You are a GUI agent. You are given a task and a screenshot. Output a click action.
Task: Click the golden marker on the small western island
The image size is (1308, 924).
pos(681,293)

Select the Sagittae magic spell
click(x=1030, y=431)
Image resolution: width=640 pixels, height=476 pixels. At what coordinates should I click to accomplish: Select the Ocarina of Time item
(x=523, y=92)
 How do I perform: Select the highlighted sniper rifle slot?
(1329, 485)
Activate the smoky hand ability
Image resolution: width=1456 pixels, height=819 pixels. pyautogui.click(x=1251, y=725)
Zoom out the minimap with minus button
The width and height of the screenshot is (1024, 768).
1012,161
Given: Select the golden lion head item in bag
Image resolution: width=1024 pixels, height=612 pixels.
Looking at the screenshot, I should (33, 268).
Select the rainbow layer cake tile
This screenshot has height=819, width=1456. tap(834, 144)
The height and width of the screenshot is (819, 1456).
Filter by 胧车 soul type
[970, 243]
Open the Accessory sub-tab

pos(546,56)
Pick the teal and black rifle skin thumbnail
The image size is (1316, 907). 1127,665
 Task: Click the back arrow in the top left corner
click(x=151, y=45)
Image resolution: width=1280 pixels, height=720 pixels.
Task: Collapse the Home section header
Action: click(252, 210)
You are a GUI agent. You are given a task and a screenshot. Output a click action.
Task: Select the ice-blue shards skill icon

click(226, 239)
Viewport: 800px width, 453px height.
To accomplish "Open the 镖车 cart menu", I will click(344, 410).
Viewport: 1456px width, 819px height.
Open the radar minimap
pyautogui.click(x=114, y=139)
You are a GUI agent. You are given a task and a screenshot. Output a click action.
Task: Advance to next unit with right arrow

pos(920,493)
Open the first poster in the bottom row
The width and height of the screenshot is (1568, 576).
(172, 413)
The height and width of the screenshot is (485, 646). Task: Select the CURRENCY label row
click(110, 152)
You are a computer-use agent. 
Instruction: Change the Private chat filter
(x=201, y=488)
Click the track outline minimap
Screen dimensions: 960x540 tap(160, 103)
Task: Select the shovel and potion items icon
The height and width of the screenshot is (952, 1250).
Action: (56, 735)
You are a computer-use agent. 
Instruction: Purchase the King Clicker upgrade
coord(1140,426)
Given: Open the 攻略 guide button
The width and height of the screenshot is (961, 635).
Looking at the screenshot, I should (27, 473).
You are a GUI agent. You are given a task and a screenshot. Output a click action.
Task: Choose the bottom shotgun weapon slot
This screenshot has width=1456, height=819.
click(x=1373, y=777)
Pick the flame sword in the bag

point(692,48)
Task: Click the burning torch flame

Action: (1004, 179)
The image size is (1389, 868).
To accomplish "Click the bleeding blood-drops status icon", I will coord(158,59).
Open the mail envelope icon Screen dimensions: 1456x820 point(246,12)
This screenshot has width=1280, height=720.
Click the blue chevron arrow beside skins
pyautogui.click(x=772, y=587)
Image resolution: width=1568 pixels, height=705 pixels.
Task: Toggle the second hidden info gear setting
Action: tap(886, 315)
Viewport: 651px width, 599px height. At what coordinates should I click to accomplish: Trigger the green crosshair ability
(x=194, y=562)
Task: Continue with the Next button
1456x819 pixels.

AIM: Reproduce the lines unchanged, from the line containing "Select the rainbow layer cake tile" through the line containing "Action: (1004, 179)", both included.

RESPONSE FOR THIS EXERCISE:
Select the rainbow layer cake tile
This screenshot has height=819, width=1456. tap(834, 144)
The height and width of the screenshot is (819, 1456).
Filter by 胧车 soul type
[970, 243]
Open the Accessory sub-tab

pos(546,56)
Pick the teal and black rifle skin thumbnail
The image size is (1316, 907). 1127,665
 Task: Click the back arrow in the top left corner
click(x=151, y=45)
Image resolution: width=1280 pixels, height=720 pixels.
Task: Collapse the Home section header
Action: click(252, 210)
You are a GUI agent. You are given a task and a screenshot. Output a click action.
Task: Select the ice-blue shards skill icon

click(226, 239)
Viewport: 800px width, 453px height.
To accomplish "Open the 镖车 cart menu", I will click(344, 410).
Viewport: 1456px width, 819px height.
Open the radar minimap
pyautogui.click(x=114, y=139)
You are a GUI agent. You are given a task and a screenshot. Output a click action.
Task: Advance to next unit with right arrow

pos(920,493)
Open the first poster in the bottom row
The width and height of the screenshot is (1568, 576).
(172, 413)
The height and width of the screenshot is (485, 646). Task: Select the CURRENCY label row
click(110, 152)
You are a computer-use agent. 
Instruction: Change the Private chat filter
(x=201, y=488)
Click the track outline minimap
Screen dimensions: 960x540 tap(160, 103)
Task: Select the shovel and potion items icon
The height and width of the screenshot is (952, 1250).
Action: (56, 735)
You are a computer-use agent. 
Instruction: Purchase the King Clicker upgrade
coord(1140,426)
Given: Open the 攻略 guide button
The width and height of the screenshot is (961, 635).
Looking at the screenshot, I should (27, 473).
You are a GUI agent. You are given a task and a screenshot. Output a click action.
Task: Choose the bottom shotgun weapon slot
This screenshot has width=1456, height=819.
click(x=1373, y=777)
Pick the flame sword in the bag

point(692,48)
Task: Click the burning torch flame

Action: (1004, 179)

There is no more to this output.